A linha defensiva também mudou. Cancelo aparece na esquerda e Koundé segue na direita, com Cubarsí e Christensen no miolo. A escolha por Christensen tem explicação simples: Eric García cumpre suspensão herdada da temporada passada, e o dinamarquês era a opção natural de experiência para uma estreia europeia. Frenkie de Jong, fora por um problema no joelho, e Roony Bardghji completam a lista de ausências.
O banco tem Szczęsny, Livaković, Balde, Gerard Martín, Xavi Espart, Bernal, Gavi, Fermín, Gordon, Gabriel Jesus, Brian Fariñas e Hamza Abdelkarim, com os dois últimos podendo viver a estreia na competição.
O Barcelona chega embalado. Foram quatro vitórias nas quatro primeiras rodadas de LaLiga, com 17 gols marcados e apenas dois sofridos, incluindo goleadas de 5 a 0 sobre Valencia e Elche fora de casa. Raphinha lidera a artilharia do time com seis gols.
Van Bronckhorst reencontra a casa antiga
Do outro lado, o Feyenoord chega com uma história bonita no banco. Giovanni van Bronckhorst, ex-lateral do Barcelona, volta ao Camp Nou como treinador adversário e conhece bem o tamanho do desafio. Vice-campeão holandês na temporada passada, o time está invicto na Eredivisie, na terceira colocação, com três vitórias e dois empates.
Os holandeses, porém, vêm desfalcados. Jakub Moder, Bart Nieuwkoop, Gijs Smal e Jordan Bos estão fora, e Anis Hadj Moussa é dúvida após um desgaste interno no fechamento da janela. Perder o principal criador ofensivo pesa num jogo em que a transição rápida seria uma das poucas armas viáveis.
Os dois clubes só se cruzaram uma vez na história, na Copa dos Campeões de 1974/75: 0 a 0 em Roterdã e 3 a 0 para o Barça no Camp Nou. Cinquenta e um anos depois, o reencontro abre uma fase de liga em que os catalães ainda enfrentarão Galatasaray, PSG, Aston Villa, Sabah, Manchester City, Sporting e Como.

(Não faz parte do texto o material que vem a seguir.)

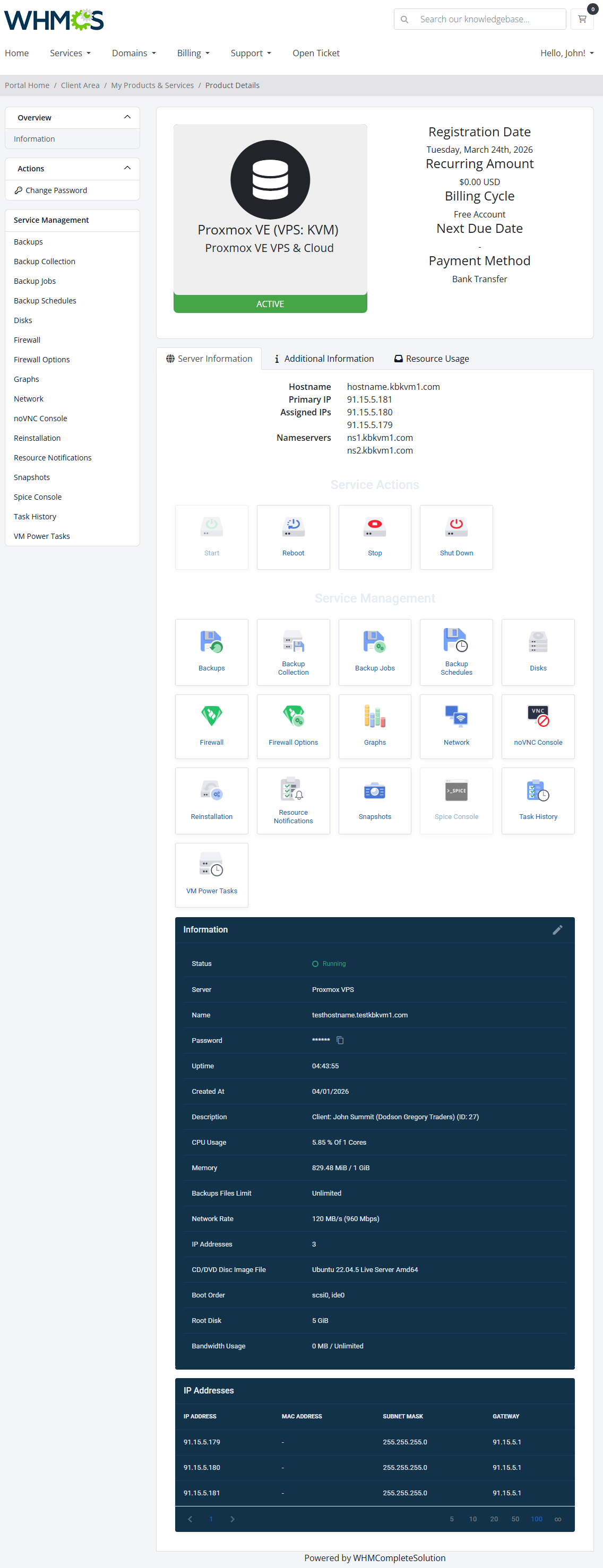Copy password using the clipboard icon
603x1568 pixels.
340,1040
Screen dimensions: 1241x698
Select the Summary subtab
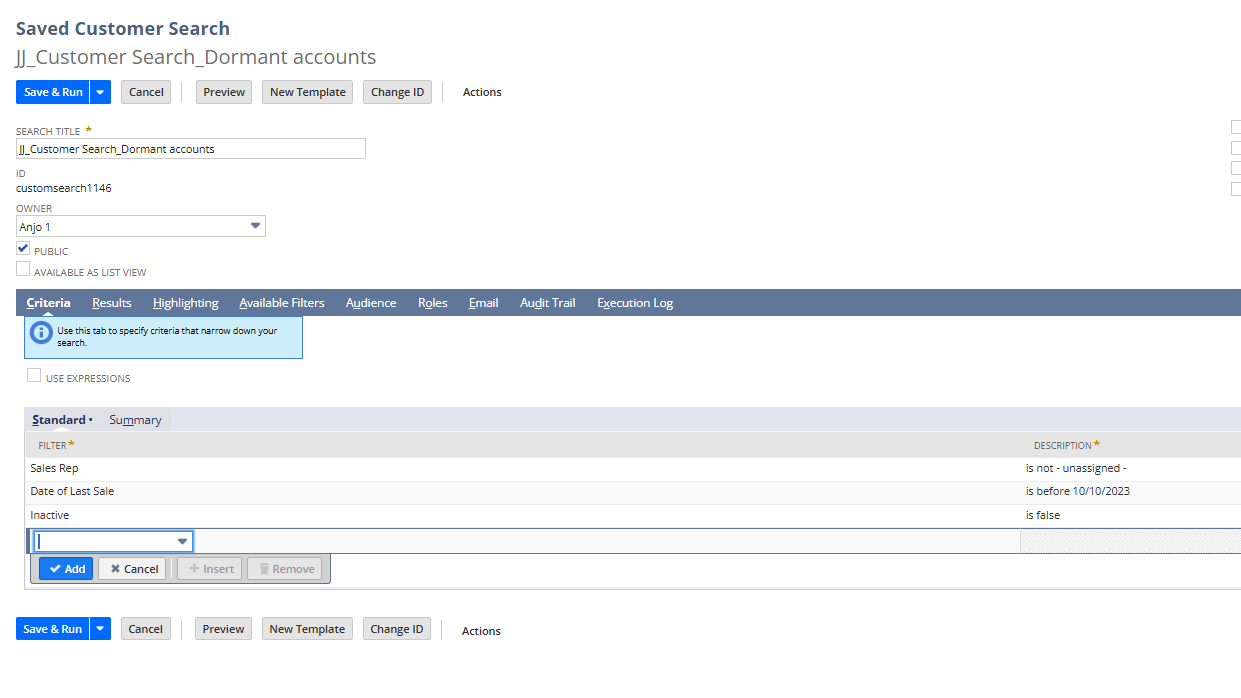click(x=135, y=420)
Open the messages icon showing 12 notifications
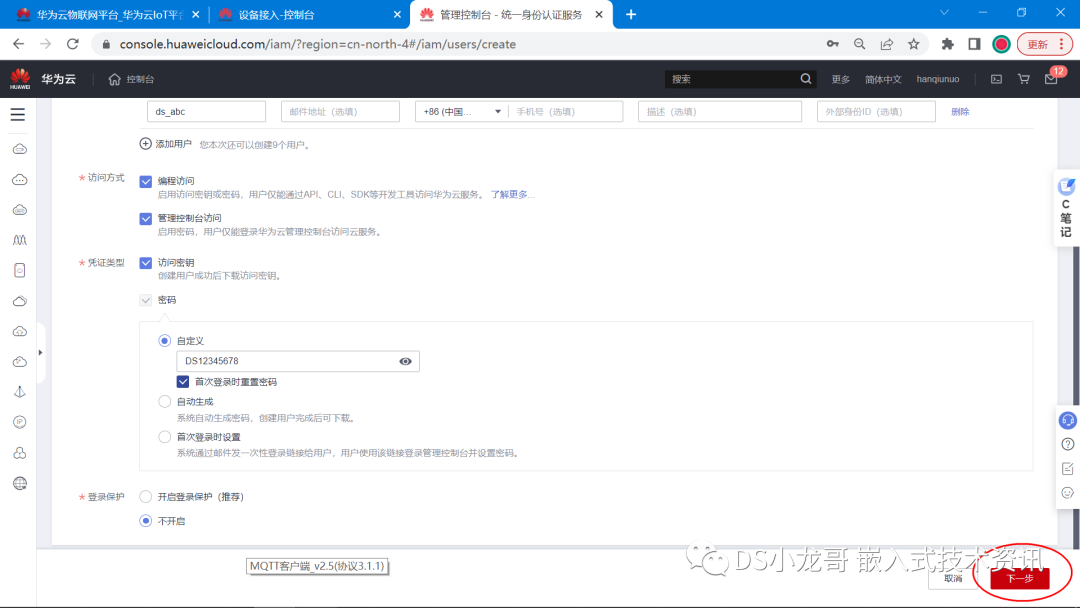Viewport: 1080px width, 608px height. [x=1050, y=79]
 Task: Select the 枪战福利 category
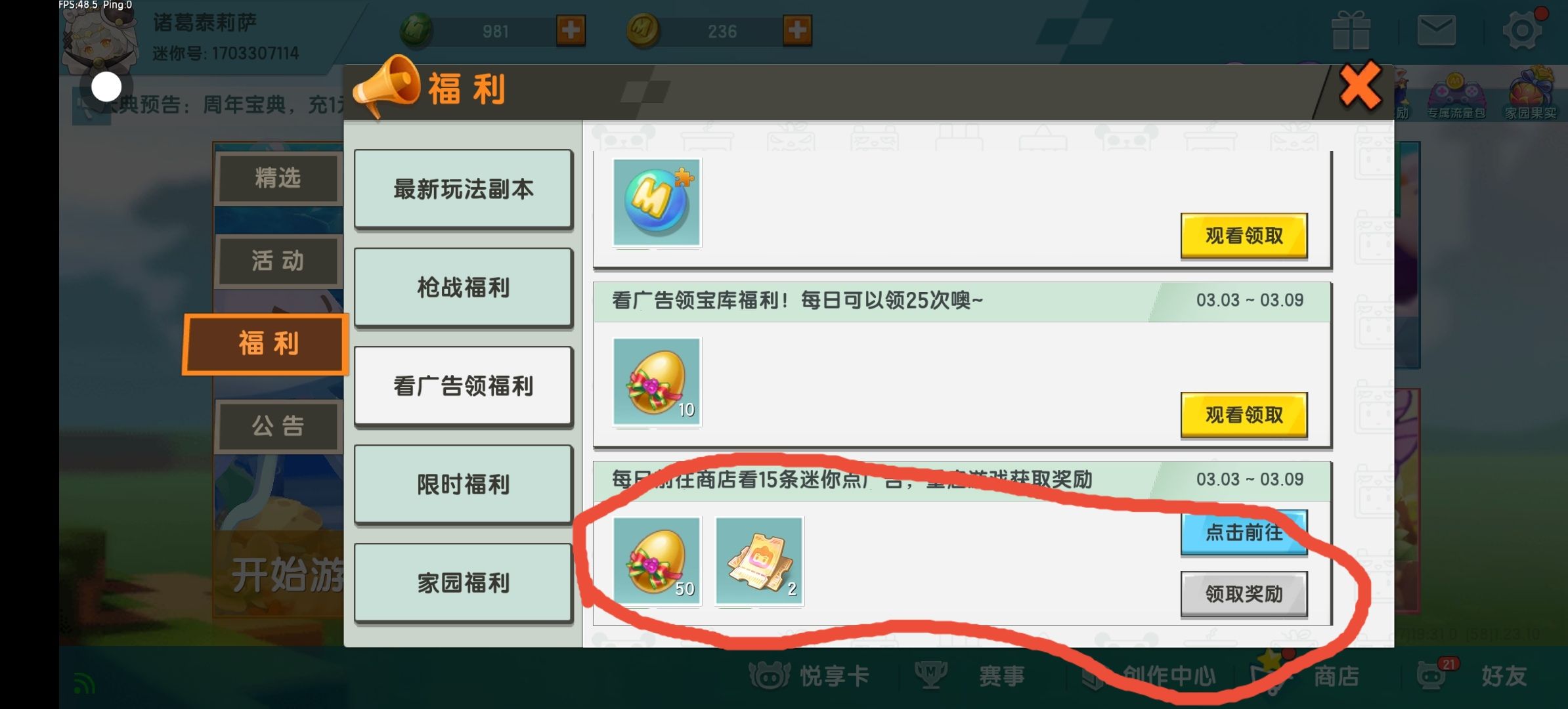pyautogui.click(x=463, y=288)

A rodada de estreia começou na terça, quando o Real Madrid superou a Inter no reencontro de Mourinho e Haaland decidiu no Dragão. Agora é a vez do time que conquistou o 29º título de LaLiga com uma campanha dominante mostrar se o investimento de 174 milhões de euros nesta janela se traduz na Europa, onde o clube não levanta a taça desde 2015.
Sven Jablonski apita a partida, com Bastian Dankert no VAR.